다음 목록의 줄 가운데 이 문자열이 들어 있는 줄을 모두 모아 쓰시오: "point". 대소문자는 구별한다.
********
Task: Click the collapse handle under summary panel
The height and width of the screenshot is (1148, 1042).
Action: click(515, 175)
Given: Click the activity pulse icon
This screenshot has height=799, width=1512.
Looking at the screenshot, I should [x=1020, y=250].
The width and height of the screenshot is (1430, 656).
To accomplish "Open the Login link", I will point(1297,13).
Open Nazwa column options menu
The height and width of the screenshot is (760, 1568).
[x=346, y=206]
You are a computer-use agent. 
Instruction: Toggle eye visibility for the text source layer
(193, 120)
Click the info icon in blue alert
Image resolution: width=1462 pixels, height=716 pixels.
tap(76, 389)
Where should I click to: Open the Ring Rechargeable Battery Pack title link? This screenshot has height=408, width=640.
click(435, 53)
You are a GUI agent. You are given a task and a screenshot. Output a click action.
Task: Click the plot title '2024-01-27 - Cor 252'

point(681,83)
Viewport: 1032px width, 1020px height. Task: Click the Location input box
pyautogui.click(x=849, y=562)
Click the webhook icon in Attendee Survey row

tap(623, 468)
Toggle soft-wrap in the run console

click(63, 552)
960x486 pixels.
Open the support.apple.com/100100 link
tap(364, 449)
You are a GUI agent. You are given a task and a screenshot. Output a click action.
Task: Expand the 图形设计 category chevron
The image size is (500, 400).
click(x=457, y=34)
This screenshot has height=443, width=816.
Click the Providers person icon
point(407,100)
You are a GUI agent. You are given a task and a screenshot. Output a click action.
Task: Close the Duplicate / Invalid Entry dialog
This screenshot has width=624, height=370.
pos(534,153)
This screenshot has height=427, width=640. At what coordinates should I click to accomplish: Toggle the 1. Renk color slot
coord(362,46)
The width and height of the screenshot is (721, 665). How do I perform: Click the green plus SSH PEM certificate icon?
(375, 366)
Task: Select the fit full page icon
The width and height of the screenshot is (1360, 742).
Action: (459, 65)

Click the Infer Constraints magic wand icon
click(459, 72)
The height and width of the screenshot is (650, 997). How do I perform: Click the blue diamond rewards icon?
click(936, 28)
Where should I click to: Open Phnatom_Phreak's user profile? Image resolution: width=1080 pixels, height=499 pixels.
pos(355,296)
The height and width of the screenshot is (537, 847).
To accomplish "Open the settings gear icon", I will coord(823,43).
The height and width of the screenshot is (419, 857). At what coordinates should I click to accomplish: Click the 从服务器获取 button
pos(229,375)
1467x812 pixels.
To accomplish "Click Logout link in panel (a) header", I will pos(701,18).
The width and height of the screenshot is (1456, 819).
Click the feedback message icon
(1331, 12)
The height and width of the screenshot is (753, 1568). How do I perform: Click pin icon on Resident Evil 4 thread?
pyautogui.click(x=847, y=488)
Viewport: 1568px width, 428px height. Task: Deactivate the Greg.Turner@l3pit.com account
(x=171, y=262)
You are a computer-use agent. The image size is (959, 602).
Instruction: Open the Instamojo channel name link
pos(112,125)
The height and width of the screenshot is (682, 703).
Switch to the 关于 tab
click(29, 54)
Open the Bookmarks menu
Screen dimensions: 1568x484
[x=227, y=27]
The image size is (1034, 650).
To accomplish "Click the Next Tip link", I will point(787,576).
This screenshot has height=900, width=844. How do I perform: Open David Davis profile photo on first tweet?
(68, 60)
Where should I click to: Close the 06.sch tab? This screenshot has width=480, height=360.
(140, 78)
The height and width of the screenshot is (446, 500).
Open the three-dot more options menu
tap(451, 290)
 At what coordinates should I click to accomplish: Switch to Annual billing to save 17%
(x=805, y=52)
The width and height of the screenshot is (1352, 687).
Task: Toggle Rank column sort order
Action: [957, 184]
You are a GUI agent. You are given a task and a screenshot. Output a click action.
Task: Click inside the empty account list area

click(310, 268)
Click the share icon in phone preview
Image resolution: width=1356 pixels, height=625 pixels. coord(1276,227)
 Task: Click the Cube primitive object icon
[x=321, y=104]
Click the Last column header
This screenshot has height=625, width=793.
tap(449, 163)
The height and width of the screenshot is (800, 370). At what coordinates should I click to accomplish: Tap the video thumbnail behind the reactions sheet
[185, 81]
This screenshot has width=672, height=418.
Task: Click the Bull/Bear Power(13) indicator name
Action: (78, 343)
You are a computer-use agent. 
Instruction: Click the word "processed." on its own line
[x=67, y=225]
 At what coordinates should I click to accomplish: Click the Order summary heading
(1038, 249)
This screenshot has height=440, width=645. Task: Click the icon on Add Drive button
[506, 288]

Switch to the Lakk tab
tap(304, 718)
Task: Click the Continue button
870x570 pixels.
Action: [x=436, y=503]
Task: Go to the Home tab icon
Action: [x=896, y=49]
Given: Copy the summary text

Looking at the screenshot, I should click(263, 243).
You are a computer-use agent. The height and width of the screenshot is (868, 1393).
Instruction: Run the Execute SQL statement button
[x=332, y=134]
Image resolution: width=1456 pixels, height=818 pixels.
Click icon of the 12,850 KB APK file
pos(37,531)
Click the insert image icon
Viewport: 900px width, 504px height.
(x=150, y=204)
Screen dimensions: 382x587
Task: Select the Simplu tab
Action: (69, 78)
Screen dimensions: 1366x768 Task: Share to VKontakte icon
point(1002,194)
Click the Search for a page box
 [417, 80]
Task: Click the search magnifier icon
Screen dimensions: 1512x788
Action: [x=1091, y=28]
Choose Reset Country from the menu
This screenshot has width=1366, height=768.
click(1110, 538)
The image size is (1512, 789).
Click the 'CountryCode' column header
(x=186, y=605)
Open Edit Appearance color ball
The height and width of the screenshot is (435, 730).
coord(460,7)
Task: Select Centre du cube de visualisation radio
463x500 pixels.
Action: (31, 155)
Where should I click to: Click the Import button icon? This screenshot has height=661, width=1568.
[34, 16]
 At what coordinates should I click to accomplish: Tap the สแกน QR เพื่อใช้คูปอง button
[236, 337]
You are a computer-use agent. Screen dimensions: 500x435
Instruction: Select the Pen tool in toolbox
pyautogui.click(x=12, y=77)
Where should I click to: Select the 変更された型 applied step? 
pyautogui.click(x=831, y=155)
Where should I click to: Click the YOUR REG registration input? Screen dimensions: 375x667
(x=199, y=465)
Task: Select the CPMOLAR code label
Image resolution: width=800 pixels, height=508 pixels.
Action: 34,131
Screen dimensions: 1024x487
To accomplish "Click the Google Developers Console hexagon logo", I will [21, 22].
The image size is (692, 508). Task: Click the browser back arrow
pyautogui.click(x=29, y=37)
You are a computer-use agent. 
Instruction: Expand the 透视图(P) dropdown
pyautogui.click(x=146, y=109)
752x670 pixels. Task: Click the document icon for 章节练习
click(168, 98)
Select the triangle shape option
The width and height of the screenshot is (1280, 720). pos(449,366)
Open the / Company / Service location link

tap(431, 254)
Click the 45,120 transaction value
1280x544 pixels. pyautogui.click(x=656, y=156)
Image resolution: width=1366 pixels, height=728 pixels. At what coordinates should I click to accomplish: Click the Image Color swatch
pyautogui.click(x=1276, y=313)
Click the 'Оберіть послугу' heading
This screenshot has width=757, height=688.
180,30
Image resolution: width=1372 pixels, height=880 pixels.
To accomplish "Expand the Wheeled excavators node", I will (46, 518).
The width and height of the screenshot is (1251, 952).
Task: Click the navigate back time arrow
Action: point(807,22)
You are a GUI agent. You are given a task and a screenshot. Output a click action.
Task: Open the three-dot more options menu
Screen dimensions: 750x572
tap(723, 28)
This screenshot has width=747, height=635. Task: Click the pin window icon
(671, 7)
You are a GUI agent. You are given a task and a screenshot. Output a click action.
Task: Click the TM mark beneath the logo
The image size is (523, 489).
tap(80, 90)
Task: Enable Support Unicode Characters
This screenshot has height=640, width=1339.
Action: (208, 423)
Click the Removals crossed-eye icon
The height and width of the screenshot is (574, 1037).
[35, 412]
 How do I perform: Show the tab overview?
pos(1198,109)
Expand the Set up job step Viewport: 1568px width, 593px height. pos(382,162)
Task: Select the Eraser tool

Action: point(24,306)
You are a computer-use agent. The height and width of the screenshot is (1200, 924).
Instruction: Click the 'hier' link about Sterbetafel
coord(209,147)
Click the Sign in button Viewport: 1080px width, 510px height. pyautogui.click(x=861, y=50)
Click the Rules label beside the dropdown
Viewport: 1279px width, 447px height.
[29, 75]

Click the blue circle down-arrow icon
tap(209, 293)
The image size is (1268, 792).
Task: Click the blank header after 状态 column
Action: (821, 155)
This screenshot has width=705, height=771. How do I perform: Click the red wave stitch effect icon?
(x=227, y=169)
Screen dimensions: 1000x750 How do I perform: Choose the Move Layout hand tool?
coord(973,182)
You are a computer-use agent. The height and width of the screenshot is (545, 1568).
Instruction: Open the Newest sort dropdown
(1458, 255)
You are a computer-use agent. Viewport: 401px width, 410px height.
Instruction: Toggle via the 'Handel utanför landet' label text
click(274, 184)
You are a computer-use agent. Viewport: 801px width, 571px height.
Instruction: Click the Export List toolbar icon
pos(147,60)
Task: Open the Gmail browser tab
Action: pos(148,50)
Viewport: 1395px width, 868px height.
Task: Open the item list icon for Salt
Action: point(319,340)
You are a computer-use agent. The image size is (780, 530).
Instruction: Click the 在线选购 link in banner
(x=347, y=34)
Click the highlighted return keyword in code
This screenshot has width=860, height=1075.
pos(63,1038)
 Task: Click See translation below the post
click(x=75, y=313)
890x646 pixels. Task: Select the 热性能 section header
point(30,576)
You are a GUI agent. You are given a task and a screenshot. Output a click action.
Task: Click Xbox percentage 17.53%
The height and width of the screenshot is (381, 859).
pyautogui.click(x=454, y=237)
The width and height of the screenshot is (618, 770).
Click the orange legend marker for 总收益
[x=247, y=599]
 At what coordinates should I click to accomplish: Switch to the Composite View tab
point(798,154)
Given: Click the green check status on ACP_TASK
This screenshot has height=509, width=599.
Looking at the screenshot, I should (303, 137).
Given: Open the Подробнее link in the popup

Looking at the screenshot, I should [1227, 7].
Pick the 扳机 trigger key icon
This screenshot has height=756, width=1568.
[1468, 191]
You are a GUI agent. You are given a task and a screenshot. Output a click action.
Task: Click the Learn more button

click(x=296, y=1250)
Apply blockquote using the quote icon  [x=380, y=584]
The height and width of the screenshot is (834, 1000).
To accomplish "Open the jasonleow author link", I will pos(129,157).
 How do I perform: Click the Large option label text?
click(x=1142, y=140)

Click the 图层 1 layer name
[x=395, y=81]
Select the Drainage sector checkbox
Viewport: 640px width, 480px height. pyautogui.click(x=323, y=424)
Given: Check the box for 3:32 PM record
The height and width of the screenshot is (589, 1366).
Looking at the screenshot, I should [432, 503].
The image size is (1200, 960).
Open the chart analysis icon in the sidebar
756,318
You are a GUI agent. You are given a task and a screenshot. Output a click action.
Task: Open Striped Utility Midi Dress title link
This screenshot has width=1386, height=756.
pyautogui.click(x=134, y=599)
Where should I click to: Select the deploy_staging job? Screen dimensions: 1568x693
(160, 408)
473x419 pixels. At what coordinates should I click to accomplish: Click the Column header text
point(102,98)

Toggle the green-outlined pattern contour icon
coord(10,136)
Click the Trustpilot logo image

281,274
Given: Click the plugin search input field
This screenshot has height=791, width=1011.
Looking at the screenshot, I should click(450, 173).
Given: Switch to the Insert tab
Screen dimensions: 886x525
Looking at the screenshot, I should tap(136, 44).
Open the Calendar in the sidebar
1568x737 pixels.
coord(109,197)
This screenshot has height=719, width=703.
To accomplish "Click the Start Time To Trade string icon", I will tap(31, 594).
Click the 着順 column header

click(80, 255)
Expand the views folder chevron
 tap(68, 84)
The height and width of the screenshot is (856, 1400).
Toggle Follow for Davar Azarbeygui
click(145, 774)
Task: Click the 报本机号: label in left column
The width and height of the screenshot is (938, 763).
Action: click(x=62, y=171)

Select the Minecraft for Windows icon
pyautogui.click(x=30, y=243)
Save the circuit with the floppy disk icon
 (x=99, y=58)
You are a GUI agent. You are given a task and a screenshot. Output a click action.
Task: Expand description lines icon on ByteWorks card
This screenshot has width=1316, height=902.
********
완료된 과제 —
To accomplish "Open the Login link", I will point(1297,13).
point(681,83)
point(407,100)
To accomplish "Click the Next Tip link", I will point(787,576).
point(1002,194)
Action: point(807,22)
Action: point(24,306)
Action: point(319,340)
point(30,576)
point(798,154)
point(102,98)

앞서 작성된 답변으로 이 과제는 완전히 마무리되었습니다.